An Australian aboriginal elder, David Burrumarra, was approached by an Australian oil company with a proposal for extracting oil from under his tribe’s land. The company offered what seemed like a generous profit-sharing offer. The tribal council deliberated, but slept on the decision, as the “dreaming” is a central feature of aboriginal decision-making. That night, the chief dreamt that while walking in his tribe’s territory, he found in a hole in the ground the largest nugget of gold imaginable. In his dream, he reached down and lifted the gigantic nugget out of the ground, thinking “all this wealth can be ours.” Precisely as he was lifting the gold out of the hole, his soul, his spirit, his identity—everything that made him who he was—drained into the hole in the ground. When he woke, he told the council of the dream, and, based on that dream, the tribe turned down the oil company’s offer.

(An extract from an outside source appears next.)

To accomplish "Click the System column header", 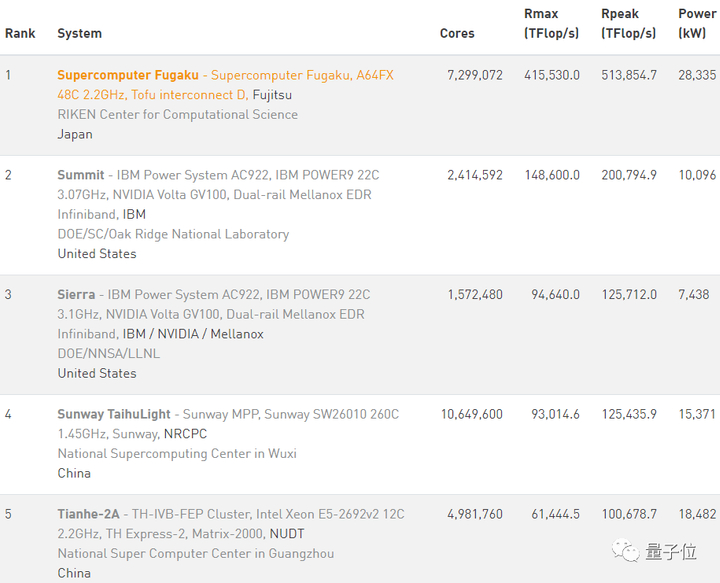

This story, told in the book The Whale and the Cross by Ian McIntosh, former director of Cultural Survival, evokes elements of an indigenous philosophy that can inform economic decisions in ways that consider a larger perspective than is currently considered in the business community. In the emerging body of Indigenous theory, I have identified several recurring components; the concept of harmony or balance, the importance of place and history, experience, practice and process, the holistic and collective nature of indigeneity, and the cyclical and genealogical nature of time. In particular, the concept of balance, and the holistic view can profoundly alter the ways in which economic decisions are considered. In my native Hawaiian community, the word pono has many meanings, but all evoke balance—between rights and responsibilities, the individual and the state, even between right and wrong. Pono is holistic in that it views all sides of an issue even-handedly, rather than in a binary, black-white, right-wrong, dichotomy.
Moving beyond the “progressive” three Ps of the triple bottom line business model—people, planet, profit—a truly holistic model asks “What are the spiritual consequences of a decision?” This is seen in Native Hawaiian resistance to geothermal energy development, which is seen as tapping the life force of the volcano goddess Pele. An Indigenous, holistic framework can even consider the psychological, or “shadow,” impact of development, as seen in Native opposition to the introduction of cable television in remote areas with its adult content and concomitant effects on gender relations.
But native economic decision-making is not only about resisting development. In Hawaiʻi, MAʻO farms is a community-based agribusiness that simultaneously offers internships that offset college costs, works toward food independence and sustainability, and offers consumers the chance to “eat the community’s story,” rather than merely a food product. As native Canadian author Thomas King writes, “the truth about stories is that that’s all we are.” MAʻO’s award-winning, multifaceted approach addresses many issues at once, not by ignoring the bottom line, but by viewing it a part of a larger context. Community, sovereignty, education, economics, and environment are all considered in MAʻO’s decisions. In a word, they strive for pono.
In an economic world that only views action as important, Indigenous people can provide a new lens by considering what does not happen. Preventing environmental degradation must be as significant an outcome as economic growth in a sustainable development model in which sustainable comes before development. As Native American leader Winona Laduke states, she is profoundly “conservative” in the sense that she promotes the conservation of shared resources. In the same vein, nature writer Barry Lopez offers an ethic of limits that is both environmentally, and, in a sense, fiscally, conservative. Laduke’s view is holistic, looking to heal “all our relations”—those with the Earth, and with each other.